* Task to complete
Your task is to return, word for word, only the lines from the line with "Screen dimensions: 1166x1201" through the close of the data. Exclude all pictures.

* Data supplied
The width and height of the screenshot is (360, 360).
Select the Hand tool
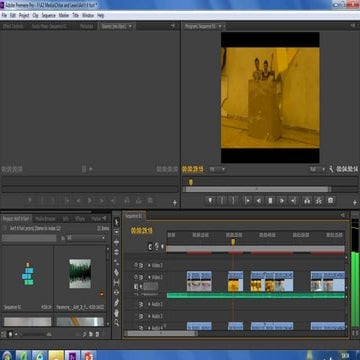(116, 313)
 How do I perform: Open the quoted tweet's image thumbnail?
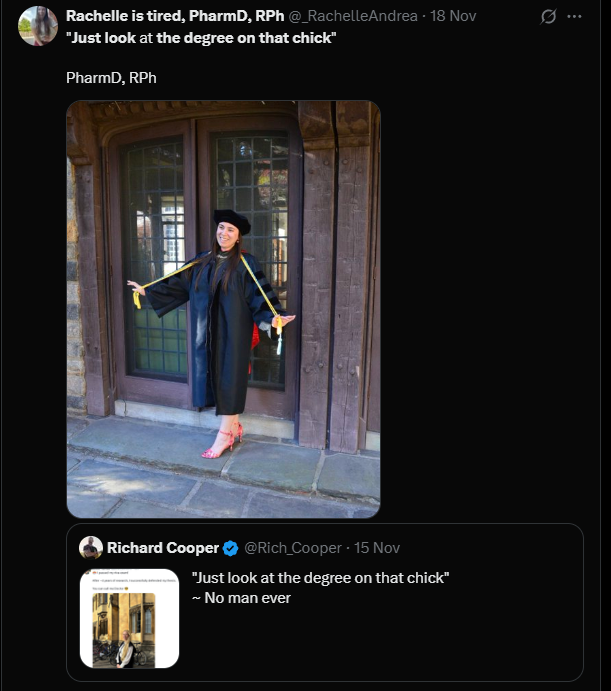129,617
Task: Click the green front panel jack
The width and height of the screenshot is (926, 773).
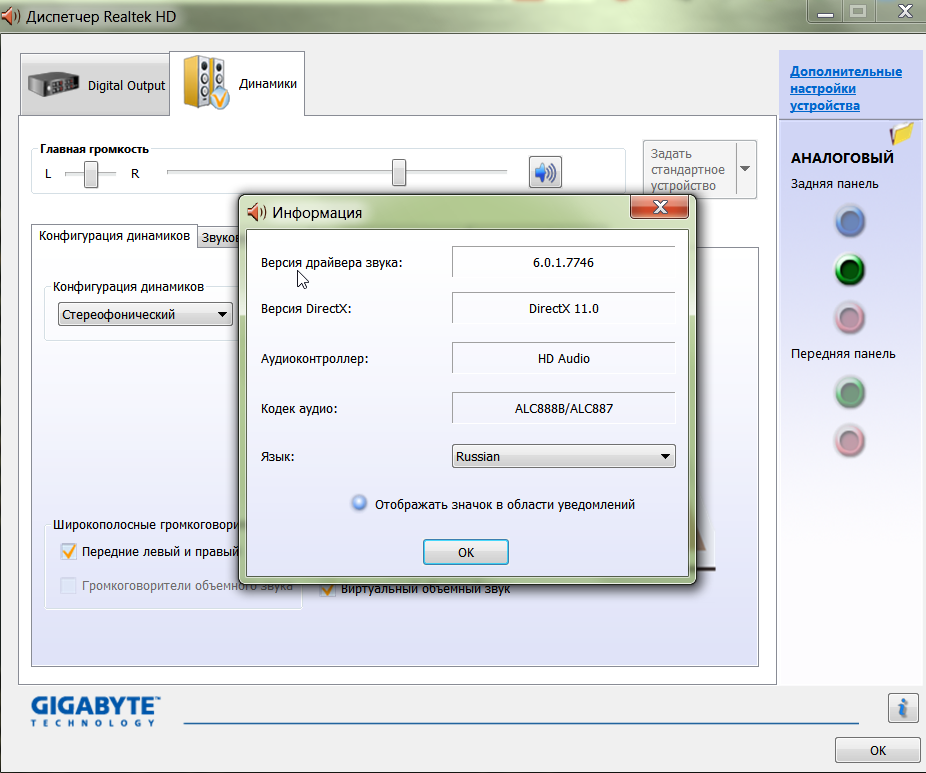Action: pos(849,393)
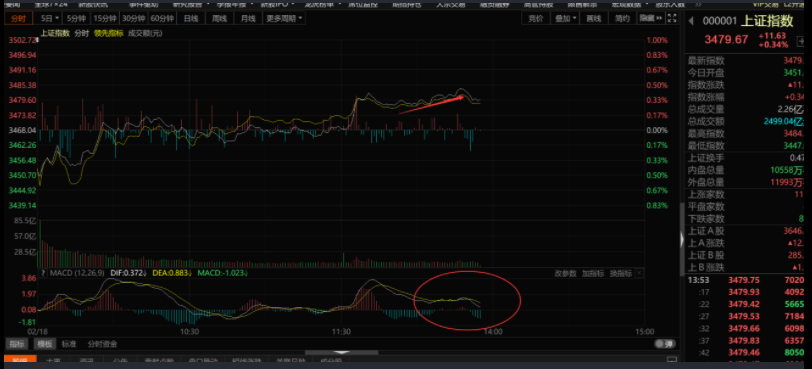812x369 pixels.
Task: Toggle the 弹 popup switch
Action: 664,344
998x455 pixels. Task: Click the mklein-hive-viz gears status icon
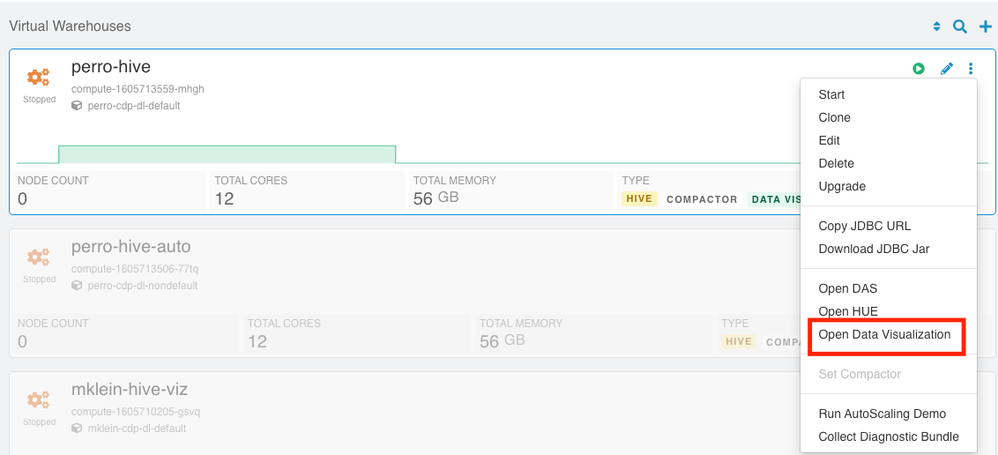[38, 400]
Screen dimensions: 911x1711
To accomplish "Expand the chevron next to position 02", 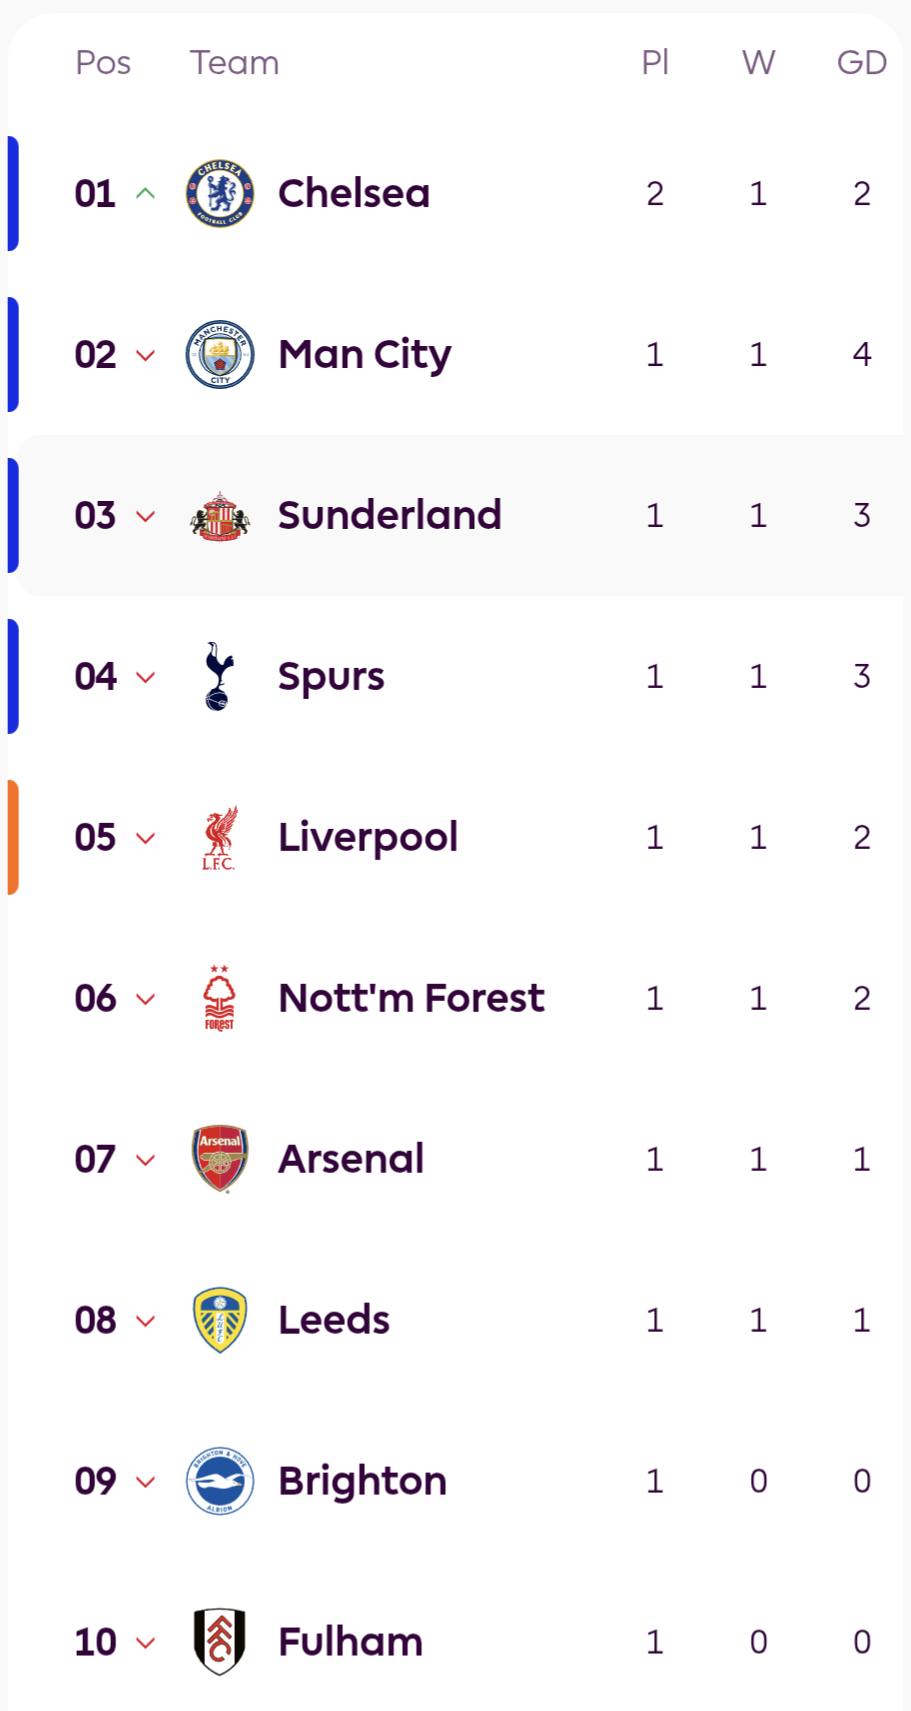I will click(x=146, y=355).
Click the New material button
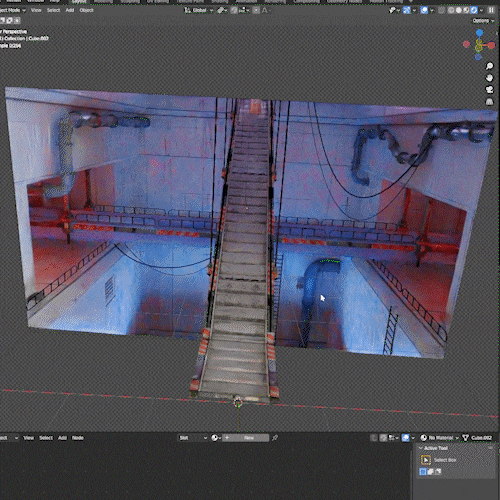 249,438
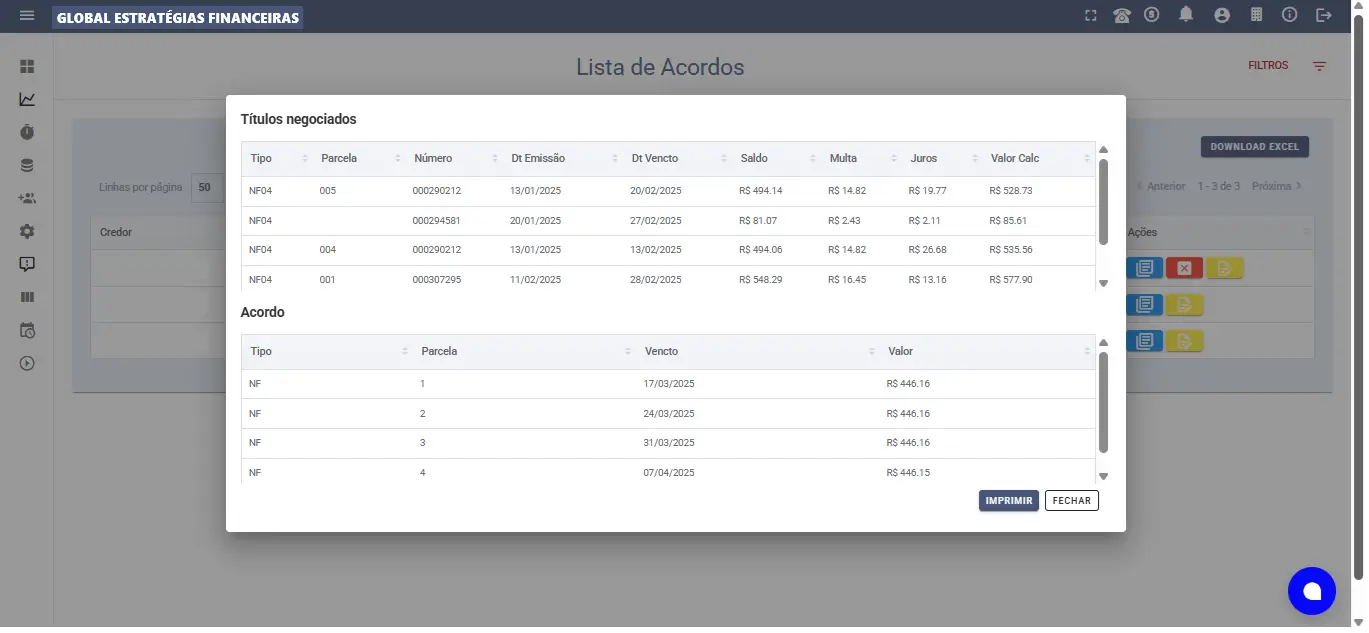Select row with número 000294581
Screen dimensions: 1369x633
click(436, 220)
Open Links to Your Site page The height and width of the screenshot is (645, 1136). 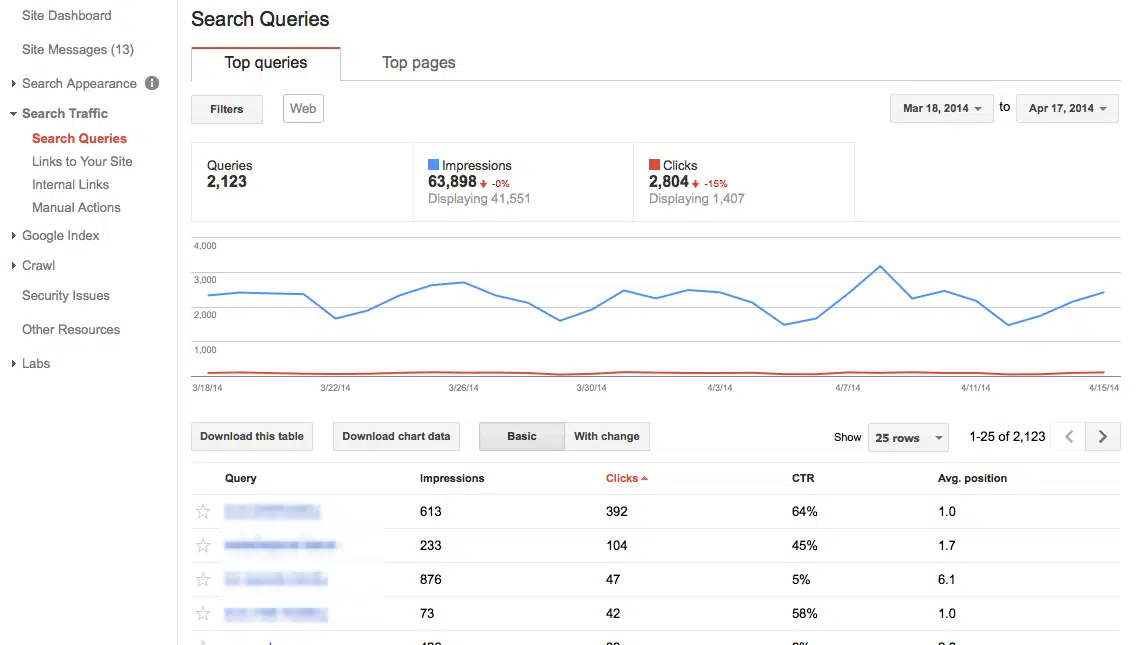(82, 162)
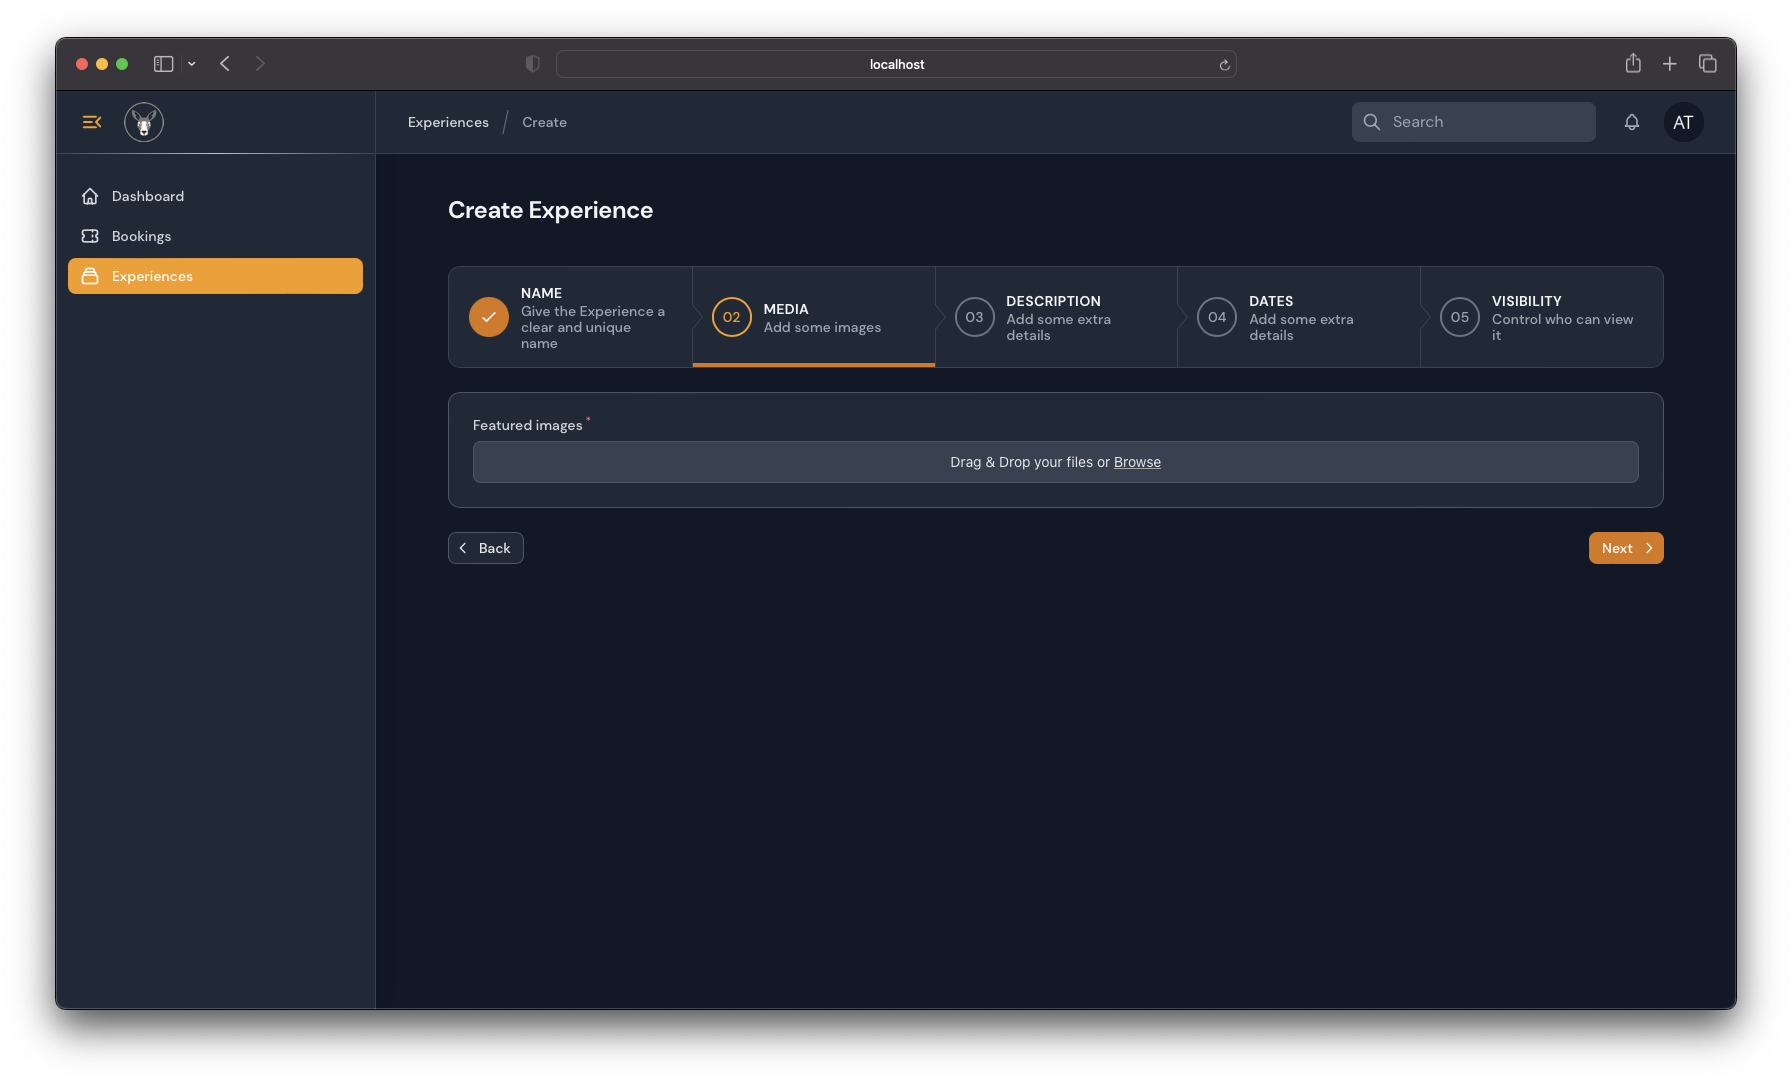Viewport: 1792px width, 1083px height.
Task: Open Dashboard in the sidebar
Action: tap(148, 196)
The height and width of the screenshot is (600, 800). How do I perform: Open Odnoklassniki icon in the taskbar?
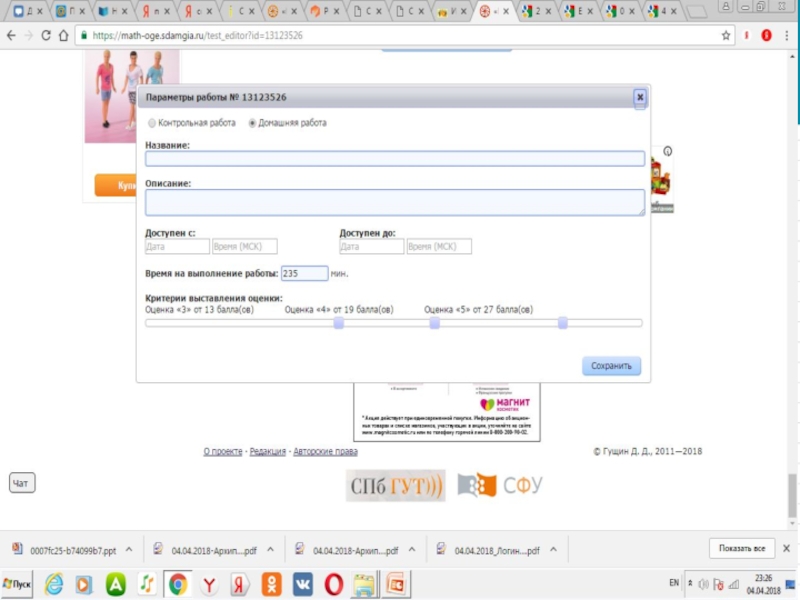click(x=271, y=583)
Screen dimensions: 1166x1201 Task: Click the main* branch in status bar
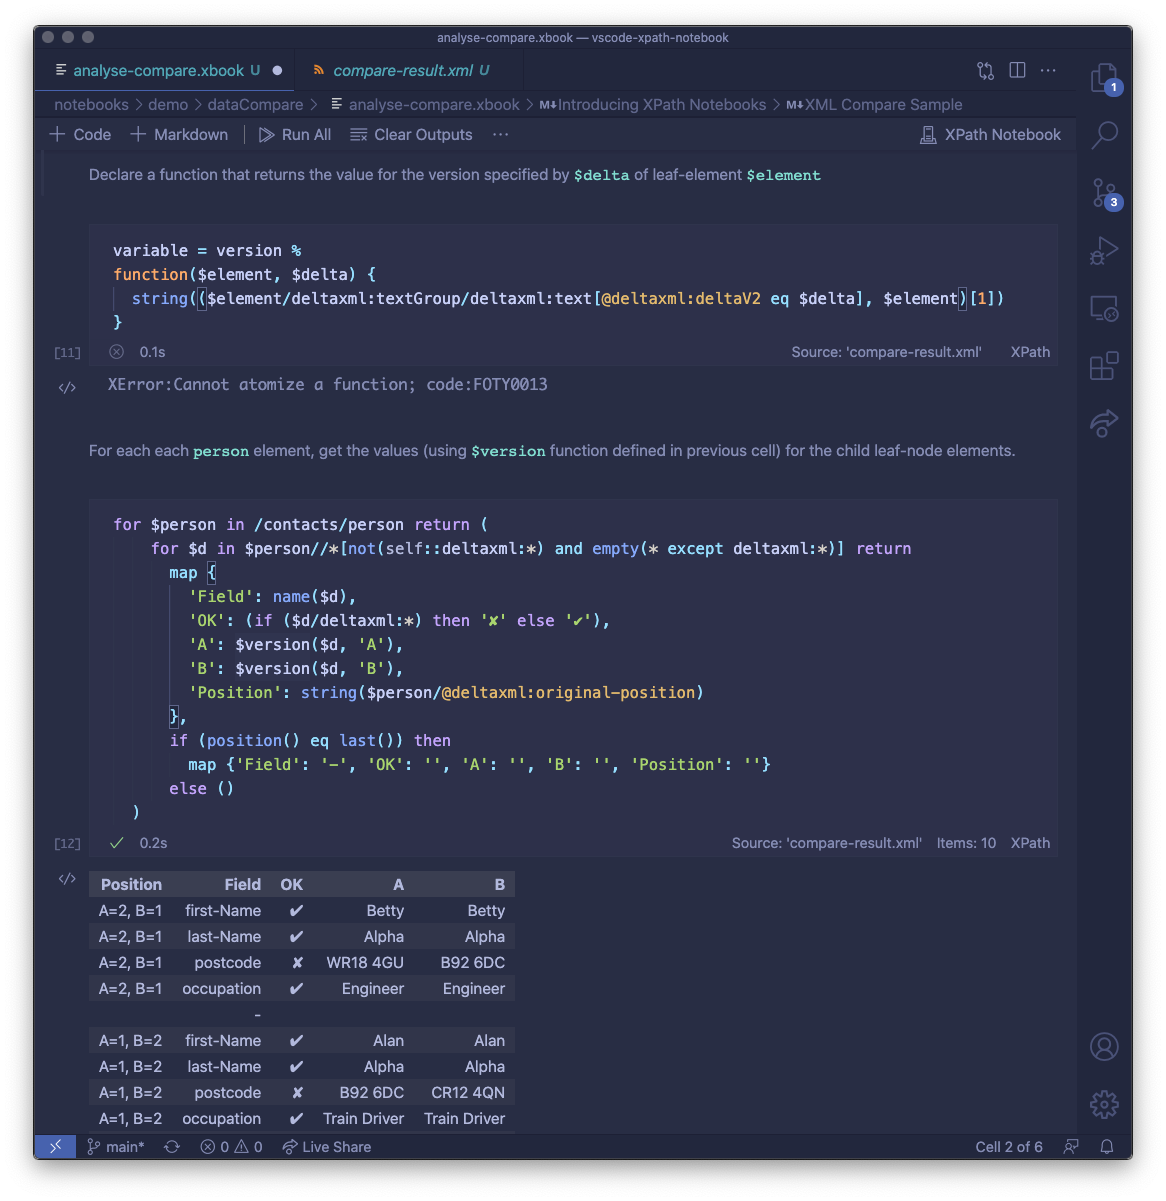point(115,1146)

* Written answer
Screen dimensions: 1166x1201 Task: Click the main* branch in status bar
point(115,1146)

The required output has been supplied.